_TASK STATEMENT:_ Which lines of the entries below run from the one holding "[86482] Продажа: апартаменты (223, 1206)" to the one holding "create a poll (113, 2347)", inclusive? Set down exactly those lines and no others.

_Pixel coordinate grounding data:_
┌────────

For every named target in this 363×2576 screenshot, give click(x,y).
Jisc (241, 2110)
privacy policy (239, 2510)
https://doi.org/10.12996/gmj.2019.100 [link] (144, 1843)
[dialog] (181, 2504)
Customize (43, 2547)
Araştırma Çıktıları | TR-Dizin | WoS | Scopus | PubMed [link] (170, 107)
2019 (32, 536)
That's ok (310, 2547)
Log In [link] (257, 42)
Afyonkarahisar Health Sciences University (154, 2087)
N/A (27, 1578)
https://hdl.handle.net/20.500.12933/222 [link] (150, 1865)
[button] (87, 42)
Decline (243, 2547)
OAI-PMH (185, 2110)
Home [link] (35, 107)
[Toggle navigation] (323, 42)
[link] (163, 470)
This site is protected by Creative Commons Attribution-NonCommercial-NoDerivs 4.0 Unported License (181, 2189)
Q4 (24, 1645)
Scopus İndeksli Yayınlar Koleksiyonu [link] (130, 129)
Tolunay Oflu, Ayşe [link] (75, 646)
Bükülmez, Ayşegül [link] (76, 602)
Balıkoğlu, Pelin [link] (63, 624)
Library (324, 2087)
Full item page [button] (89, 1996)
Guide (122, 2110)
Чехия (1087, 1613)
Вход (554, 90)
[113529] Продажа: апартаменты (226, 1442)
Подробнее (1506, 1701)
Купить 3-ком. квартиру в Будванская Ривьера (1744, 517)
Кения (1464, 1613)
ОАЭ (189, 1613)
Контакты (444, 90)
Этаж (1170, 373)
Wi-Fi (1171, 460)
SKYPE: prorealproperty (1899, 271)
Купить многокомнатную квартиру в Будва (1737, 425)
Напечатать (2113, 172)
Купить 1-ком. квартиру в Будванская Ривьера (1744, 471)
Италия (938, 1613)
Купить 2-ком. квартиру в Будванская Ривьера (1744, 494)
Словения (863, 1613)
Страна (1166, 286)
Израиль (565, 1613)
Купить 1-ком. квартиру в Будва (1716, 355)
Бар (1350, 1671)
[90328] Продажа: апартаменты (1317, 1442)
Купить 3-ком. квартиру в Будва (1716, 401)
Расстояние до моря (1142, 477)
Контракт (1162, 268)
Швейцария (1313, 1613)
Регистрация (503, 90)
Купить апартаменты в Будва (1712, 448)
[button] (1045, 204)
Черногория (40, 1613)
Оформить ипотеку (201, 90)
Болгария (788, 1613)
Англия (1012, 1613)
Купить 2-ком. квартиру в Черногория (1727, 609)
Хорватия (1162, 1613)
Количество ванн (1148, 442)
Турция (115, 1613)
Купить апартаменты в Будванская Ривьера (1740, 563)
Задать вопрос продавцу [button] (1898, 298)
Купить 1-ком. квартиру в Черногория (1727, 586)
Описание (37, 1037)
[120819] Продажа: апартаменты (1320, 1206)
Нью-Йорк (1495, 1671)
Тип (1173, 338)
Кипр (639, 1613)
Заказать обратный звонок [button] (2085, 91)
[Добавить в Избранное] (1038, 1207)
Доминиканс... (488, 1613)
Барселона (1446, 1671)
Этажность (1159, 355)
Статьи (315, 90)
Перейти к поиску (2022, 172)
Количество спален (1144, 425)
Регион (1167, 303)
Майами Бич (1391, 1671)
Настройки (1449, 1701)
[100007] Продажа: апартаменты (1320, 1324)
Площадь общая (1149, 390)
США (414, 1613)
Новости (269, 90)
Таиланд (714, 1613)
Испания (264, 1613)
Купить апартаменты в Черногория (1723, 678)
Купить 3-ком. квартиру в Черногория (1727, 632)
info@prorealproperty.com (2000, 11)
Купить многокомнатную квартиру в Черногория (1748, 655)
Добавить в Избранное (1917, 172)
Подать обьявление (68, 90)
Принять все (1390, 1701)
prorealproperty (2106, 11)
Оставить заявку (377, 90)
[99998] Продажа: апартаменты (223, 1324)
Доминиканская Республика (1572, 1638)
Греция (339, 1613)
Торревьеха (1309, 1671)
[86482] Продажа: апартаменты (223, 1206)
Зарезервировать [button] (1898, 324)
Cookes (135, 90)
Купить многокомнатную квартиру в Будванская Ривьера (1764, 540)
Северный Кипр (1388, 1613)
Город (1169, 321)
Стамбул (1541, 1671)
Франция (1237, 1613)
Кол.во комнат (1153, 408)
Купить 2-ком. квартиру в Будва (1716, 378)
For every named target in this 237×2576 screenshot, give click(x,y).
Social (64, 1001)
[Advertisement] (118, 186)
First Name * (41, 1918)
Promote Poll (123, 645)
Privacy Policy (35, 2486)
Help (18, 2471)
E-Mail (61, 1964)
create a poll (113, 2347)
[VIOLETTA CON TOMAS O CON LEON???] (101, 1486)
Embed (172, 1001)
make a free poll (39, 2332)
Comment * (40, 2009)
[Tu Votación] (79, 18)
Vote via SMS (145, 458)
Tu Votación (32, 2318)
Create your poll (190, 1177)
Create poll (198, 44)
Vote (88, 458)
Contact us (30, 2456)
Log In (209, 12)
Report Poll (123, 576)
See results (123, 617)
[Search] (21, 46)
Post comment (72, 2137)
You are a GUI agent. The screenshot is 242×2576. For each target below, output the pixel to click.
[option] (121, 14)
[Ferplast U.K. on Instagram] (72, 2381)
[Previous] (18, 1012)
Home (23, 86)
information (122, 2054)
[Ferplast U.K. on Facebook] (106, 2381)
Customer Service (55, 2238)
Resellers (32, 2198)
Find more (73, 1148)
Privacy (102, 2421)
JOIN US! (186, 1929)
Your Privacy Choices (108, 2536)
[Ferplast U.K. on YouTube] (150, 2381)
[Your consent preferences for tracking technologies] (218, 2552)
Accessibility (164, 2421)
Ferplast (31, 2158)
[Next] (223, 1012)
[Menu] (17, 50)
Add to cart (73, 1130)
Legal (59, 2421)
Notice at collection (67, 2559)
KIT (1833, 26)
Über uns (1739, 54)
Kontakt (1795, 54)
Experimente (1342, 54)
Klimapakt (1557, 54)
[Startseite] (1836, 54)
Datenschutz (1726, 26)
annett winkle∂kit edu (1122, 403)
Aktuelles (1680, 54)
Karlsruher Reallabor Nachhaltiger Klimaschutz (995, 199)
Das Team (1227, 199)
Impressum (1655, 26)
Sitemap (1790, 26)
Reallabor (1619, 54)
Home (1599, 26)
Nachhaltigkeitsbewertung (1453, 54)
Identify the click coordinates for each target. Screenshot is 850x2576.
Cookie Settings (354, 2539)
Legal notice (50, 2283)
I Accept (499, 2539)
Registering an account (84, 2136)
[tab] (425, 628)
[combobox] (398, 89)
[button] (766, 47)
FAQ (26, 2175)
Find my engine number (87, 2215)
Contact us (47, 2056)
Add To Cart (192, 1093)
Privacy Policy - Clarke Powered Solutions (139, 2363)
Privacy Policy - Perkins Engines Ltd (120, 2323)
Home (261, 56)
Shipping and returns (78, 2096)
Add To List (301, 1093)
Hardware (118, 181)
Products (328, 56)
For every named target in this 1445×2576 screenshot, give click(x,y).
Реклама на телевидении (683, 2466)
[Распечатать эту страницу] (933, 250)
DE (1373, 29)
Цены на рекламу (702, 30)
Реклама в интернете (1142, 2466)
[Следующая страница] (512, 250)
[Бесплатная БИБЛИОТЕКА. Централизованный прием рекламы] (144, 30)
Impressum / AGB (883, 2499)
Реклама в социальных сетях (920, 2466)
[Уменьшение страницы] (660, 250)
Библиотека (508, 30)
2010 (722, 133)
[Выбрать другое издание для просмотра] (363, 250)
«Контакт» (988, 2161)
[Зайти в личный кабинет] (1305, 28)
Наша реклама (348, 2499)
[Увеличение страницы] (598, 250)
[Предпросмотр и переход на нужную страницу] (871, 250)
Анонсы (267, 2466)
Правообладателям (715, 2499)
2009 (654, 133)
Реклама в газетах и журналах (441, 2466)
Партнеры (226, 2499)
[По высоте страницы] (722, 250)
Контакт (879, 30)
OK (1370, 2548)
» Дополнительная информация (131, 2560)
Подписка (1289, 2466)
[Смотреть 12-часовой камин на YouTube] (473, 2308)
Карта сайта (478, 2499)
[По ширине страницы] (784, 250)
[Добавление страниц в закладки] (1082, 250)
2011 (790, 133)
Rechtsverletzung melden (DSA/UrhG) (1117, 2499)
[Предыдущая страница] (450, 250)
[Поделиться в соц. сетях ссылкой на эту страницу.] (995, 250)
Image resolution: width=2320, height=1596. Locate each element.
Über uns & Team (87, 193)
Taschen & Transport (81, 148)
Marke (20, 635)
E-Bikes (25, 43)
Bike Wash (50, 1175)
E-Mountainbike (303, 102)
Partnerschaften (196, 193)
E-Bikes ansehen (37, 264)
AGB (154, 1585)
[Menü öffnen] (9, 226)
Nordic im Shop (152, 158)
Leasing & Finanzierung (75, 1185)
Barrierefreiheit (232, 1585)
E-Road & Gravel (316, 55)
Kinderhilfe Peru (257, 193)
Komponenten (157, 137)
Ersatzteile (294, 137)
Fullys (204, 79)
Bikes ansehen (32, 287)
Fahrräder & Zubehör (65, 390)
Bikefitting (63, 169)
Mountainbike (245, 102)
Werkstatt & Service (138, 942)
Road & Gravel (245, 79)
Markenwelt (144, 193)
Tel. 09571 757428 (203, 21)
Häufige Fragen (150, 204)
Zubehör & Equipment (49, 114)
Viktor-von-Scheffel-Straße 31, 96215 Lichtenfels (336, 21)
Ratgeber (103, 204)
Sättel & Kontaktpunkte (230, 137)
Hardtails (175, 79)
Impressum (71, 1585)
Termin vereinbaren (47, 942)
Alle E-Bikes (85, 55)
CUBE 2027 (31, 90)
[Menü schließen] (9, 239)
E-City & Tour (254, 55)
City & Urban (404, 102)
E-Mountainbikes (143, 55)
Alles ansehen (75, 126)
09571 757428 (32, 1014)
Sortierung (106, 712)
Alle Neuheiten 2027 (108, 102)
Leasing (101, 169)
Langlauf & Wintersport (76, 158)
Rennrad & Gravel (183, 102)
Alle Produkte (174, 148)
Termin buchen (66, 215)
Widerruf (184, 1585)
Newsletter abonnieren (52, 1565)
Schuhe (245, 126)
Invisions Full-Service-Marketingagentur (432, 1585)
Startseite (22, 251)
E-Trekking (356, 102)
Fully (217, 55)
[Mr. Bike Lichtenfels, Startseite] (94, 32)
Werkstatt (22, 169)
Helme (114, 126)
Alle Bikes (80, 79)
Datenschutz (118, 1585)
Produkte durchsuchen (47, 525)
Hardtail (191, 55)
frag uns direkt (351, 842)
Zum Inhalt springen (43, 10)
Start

└────────

_EXERCISE SOLUTION:_
[86482] Продажа: апартаменты (223, 1206)
Зарезервировать [button] (1898, 324)
Cookes (135, 90)
Купить многокомнатную квартиру в Будванская Ривьера (1764, 540)
Северный Кипр (1388, 1613)
Город (1169, 321)
Стамбул (1541, 1671)
Франция (1237, 1613)
Кол.во комнат (1153, 408)
Купить 2-ком. квартиру в Будва (1716, 378)
For every named target in this 237×2576 screenshot, give click(x,y).
Social (64, 1001)
[Advertisement] (118, 186)
First Name * (41, 1918)
Promote Poll (123, 645)
Privacy Policy (35, 2486)
Help (18, 2471)
E-Mail (61, 1964)
create a poll (113, 2347)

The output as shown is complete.